Announcing MrPUP

We are happy to announce that the DocGraph Journal is releasing the first Medicare Public Use File released by a private organization.

The new public use file is called MrPUP, and it details how Outpatient providers in Medicare refer procedures. MrPUP stands for Medicare Referring Provider Utilization for Procedures. You can download the data here, the Open Source Eventually version is free to attendees of Datapalooza!

There are many Medicare procedures, including most lab and imaging tests, that require a specific physician to refer them. When a Medicare beneficiary gets an X-Ray or a blood test done, Medicare wants to know what provider ordered these tests. As a result, for some, but not all, procedures, Medicare requires the referring doctor’s NPI number.

Previously, CMS has released information on the performed procedures in Medicare, coded by NPI and hcpcs_code. MrPUP has a similar data structure, but instead of including the performing NPI, it includes the referring NPI.


The simplest way to explain the value generated with this new data, is to demonstrate how the analysis of lab referrals took place on open data before this data release, and look at it after. Before this data release, it was possible to understand which providers were sending data to which labs by leveraging the teaming dataset, that was the first data set that we released and the one that gave DocGraph its name. We also know, from the current performing NPI PUF from CMS, what kinds of tests those laboratories are performing. Using the analysis tools provided by CareSet Systems we can see how that data analysis might look for a specific doctor:



This is a flow graph from an actual interface inside CareSet systems. On the left we see the procedures that our doctor is responsible for with Medicare in blue. Our doctor, Dr. Magid, is in orange in the center. The green dots represent the laboratories that Dr. Magid shares patients with. The red dots show the procedures that the laboratories are performing. Obviously the labs that this provider works with, which include both LabCorp, Quest and the lab at this providers group practice, do hundreds of different and distinct lab tests with a huge variety and overlap. Our doctor could only be responsible for a tiny fraction of these… but which ones?

Enter MrPUP. Using MrPUP we can generate a new graph, where the edges of the connections between the labs and the provider can be labeled with specific lab tests. This gives us insight into how this doctor is referring labs, in a way that the first analysis just does not.


You can see how much more powerful this analysis method is.

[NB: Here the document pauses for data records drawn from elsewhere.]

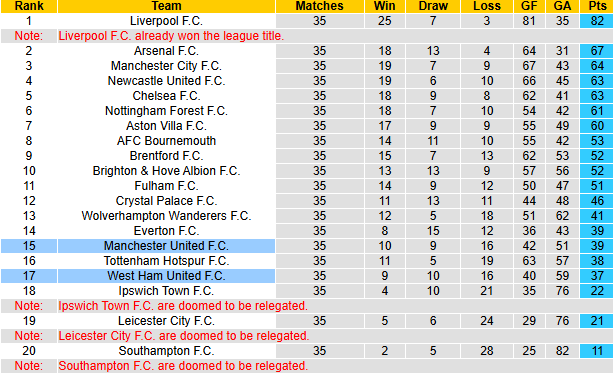Click the Southampton F.C. team name
This screenshot has width=613, height=374.
(x=166, y=351)
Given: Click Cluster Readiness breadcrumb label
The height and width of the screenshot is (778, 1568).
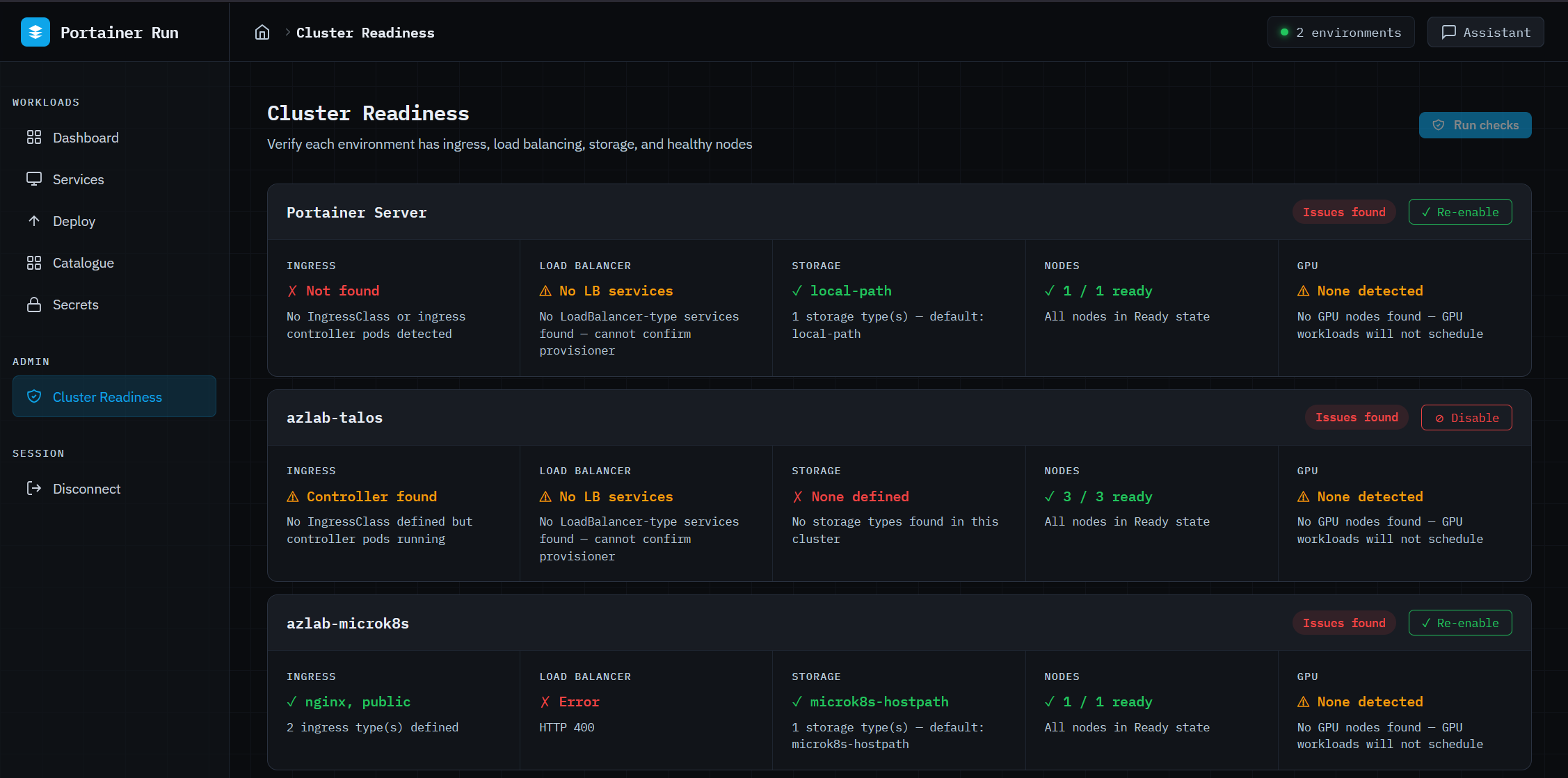Looking at the screenshot, I should 365,33.
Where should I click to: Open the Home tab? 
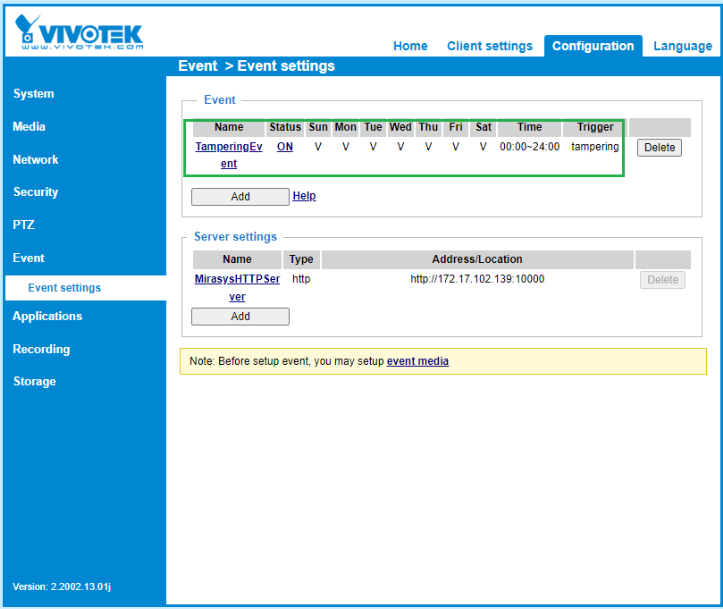(410, 46)
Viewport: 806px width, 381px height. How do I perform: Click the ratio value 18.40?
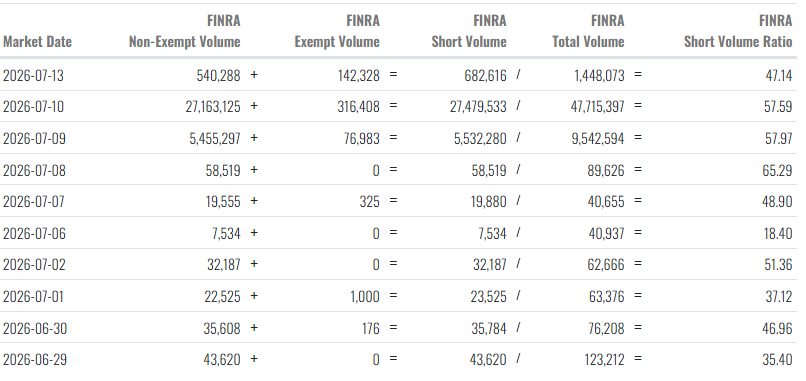tap(778, 233)

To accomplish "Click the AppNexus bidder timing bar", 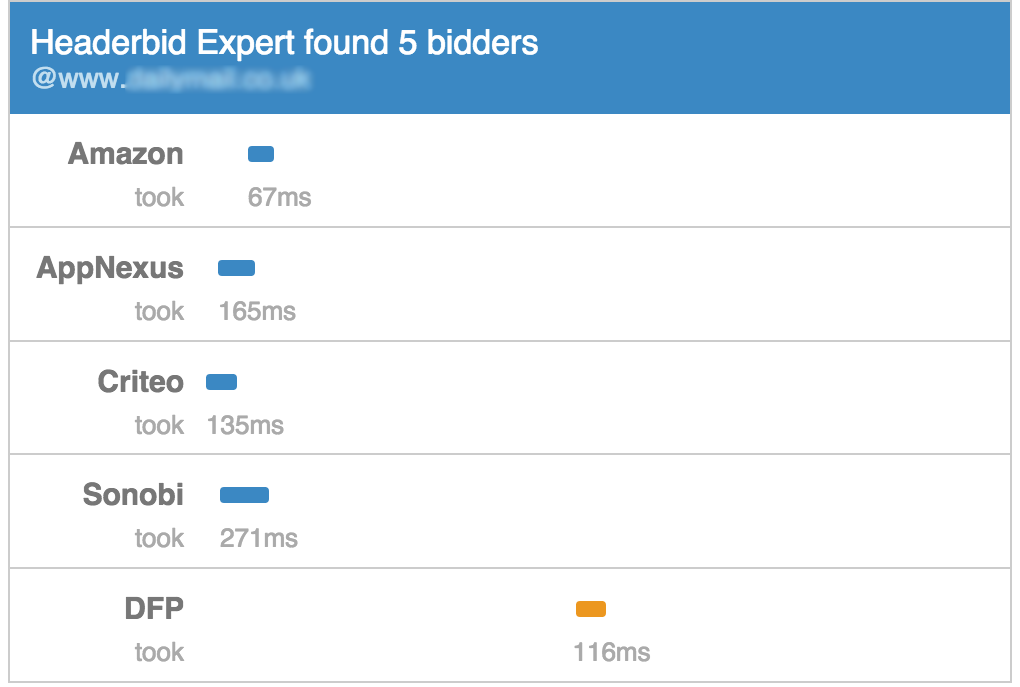I will pyautogui.click(x=236, y=267).
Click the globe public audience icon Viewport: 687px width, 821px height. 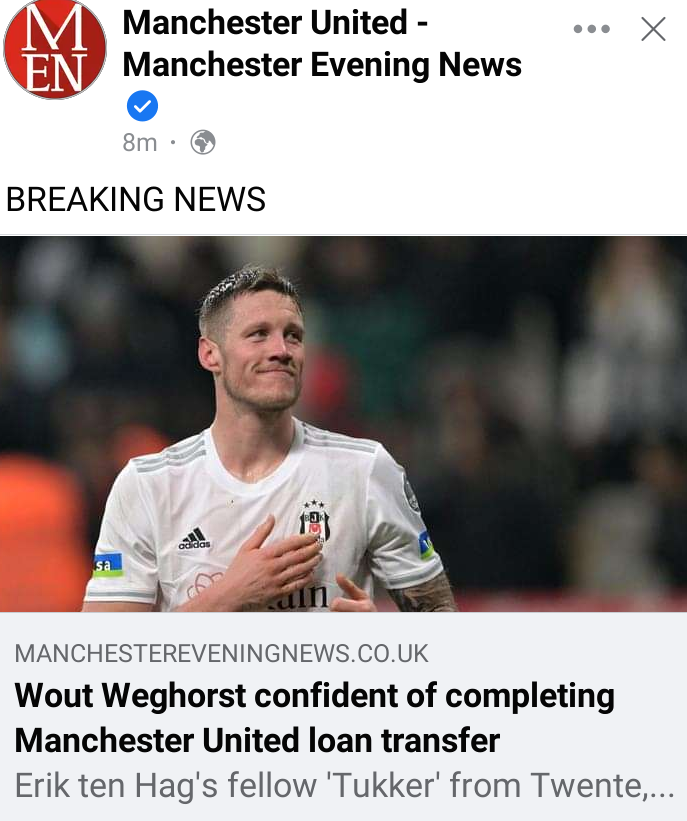[x=203, y=142]
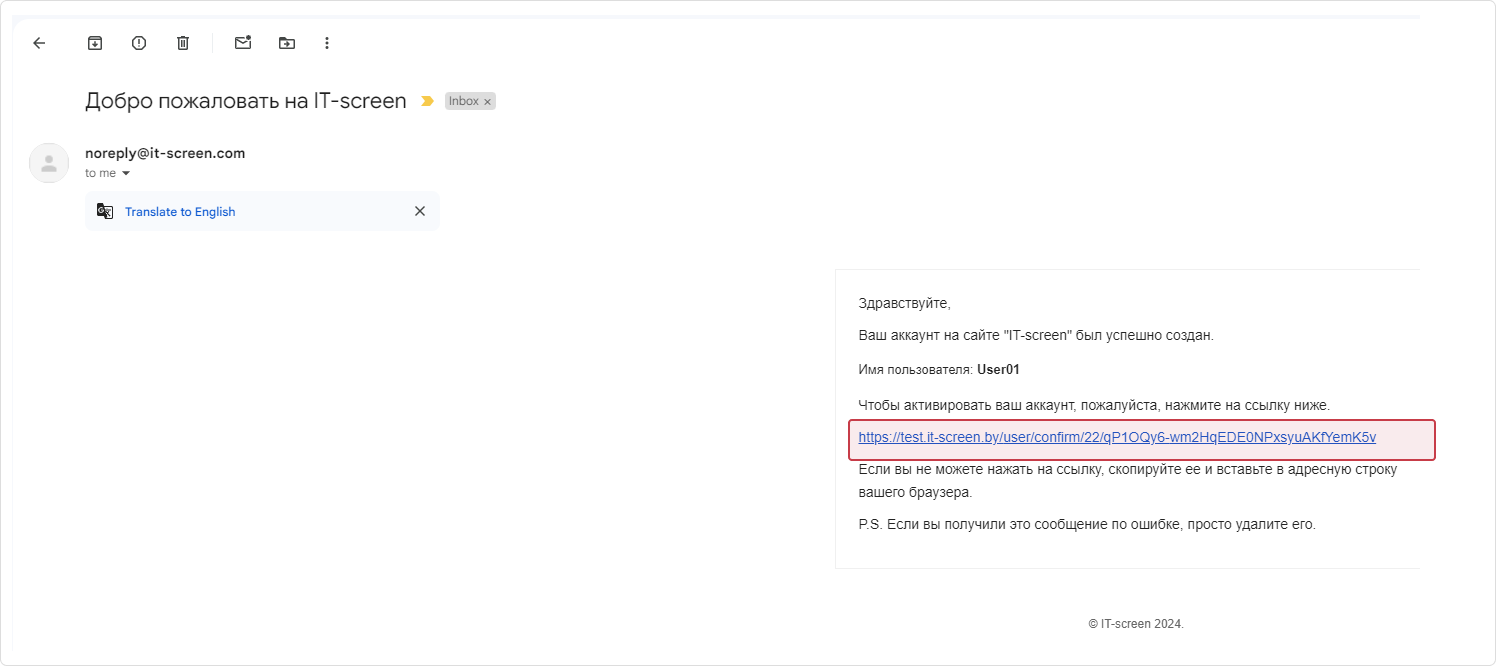
Task: Remove the Inbox label with its x
Action: tap(488, 102)
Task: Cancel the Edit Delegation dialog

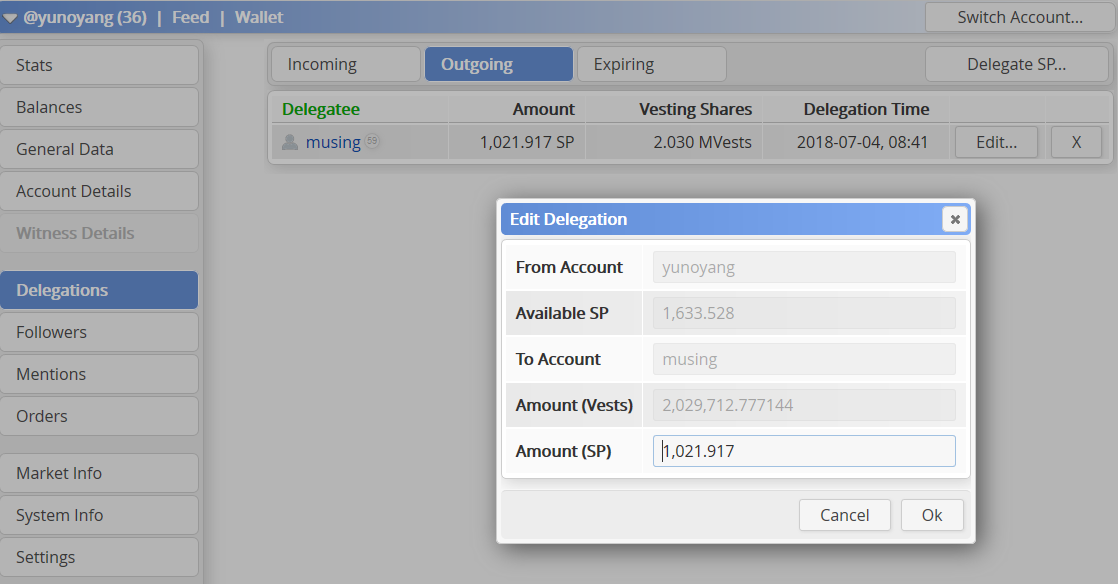Action: click(x=845, y=515)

There are some caveats to how this data should be analyzed. Not every procedure in Medicare requires a referral NPI to included in the claim. But all claims allow for this field to be filled in. There are some cases where CMS requires this field to be properly filled in, but there are no cases that we are aware of where its use is forbidden. That means that this data set might include some interesting data that is not indicative of any trends. Lets imagine a Cardiologist who configures her billing system to always include the NPI of the primary care doctor who referred a patient. In our data set, those primary care providers would appear to have a strange and unusual amount of “referred cardiology procedures”. It would make them really stand out in the data set as unique. But in fact, that information does not say anything interesting at all about those primary care doctors… its just an artifact of the strange way that one cardiologist has decided to bill.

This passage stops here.